Hodges may have also been inspired by Frank Abagnale - Both were con artists with a habit of continuously changing their identities and addresses due to their double lives as con artists.
He may have also been inspired by Jean-Claude Romand - Both were con artists-turned-spree killers who lied to their own families for many years and ultimately snapped after the weight of their lies became too much, killing victims who they believed would ultimately unmask their ruses, and both their killing sprees ended with some form of suicide (Hodges committed suicide by cop, while Romand seemingly tried to kill himself, but survived).
Hodges is also similar to Andrew Cunanan - Both were spree killers who used various fake identities for their own ends, killed their first victims by bludgeoning, and reportedly acted in Fort Lauderdale, Florida and also San Diego, and both their killing sprees ended with suicide by gunshot in some way (Hodges committed suicide by cop, while Cunanan shot himself directly).
He could have been also inspired by Bernard Madoff (also named in the episode) - Both were con artists with suicide involved in their lives (Hodges committed suicide by cop, while Madoff's own son committed suicide).
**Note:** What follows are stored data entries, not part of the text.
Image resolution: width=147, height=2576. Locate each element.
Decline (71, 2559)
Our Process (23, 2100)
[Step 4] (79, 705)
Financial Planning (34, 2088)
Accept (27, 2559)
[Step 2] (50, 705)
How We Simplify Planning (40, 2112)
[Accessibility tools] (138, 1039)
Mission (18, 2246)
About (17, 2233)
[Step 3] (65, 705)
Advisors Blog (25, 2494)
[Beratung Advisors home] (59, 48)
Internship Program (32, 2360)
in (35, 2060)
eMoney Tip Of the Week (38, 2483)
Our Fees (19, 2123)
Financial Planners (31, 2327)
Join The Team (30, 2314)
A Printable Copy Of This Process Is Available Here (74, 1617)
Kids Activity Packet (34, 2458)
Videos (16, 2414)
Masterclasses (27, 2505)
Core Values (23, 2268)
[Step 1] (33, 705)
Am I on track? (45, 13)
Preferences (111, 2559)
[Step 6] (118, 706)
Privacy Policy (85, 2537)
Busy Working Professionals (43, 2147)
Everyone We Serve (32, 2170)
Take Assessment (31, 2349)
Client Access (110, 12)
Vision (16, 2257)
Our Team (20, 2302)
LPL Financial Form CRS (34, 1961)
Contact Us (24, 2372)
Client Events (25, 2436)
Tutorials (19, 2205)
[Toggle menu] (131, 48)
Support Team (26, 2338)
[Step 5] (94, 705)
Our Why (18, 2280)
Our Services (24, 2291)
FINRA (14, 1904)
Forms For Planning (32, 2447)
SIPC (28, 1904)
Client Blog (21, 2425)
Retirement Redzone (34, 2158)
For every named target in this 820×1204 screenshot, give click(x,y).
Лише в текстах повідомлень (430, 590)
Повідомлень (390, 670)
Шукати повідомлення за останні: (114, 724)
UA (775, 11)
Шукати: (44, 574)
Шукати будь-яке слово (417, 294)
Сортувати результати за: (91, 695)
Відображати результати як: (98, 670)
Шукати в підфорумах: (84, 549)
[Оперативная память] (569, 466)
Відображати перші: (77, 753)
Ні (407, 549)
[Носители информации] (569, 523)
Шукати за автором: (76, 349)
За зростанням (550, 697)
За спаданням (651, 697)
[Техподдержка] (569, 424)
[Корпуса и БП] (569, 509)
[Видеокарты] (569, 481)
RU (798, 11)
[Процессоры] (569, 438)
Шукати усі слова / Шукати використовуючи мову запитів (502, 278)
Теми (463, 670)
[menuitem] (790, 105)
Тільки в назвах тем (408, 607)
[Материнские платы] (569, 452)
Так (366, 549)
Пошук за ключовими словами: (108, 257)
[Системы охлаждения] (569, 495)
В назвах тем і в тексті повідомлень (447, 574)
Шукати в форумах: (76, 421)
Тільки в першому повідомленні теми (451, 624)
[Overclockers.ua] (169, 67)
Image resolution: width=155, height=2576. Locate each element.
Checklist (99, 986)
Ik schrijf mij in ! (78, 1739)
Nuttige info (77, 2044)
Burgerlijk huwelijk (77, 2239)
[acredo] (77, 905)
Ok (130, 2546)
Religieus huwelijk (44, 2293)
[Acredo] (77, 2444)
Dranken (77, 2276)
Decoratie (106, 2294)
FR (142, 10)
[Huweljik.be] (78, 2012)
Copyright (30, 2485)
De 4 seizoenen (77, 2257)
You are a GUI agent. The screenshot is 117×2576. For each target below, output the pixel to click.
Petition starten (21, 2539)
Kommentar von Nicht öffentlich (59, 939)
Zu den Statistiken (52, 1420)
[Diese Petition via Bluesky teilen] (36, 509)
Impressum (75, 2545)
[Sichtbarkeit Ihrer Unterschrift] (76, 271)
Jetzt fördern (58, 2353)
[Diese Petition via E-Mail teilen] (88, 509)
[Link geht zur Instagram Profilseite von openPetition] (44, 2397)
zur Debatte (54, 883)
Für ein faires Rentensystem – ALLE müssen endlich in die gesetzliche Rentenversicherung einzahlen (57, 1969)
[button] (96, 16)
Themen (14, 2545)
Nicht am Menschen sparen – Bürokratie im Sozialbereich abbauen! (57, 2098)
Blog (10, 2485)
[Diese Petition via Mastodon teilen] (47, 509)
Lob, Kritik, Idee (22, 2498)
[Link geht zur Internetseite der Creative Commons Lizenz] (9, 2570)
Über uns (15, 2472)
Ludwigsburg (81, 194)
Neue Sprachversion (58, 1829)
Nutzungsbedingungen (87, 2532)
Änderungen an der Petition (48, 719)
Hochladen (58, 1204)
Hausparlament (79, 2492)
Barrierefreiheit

- William Hodges may have simply been another alias, as suggested by dialogue between Prentiss and Agent Russell Goldman at the end of the episode, in which the latter states, "I never even found out his real name..."
- A term that is defined as "the employment of cunning and duplicity in statecraft or in general conduct". In its classification in the dark triad, it is characterized by the manipulation and exploitation of others, a cynical disregard of morality, self-interest, and deception.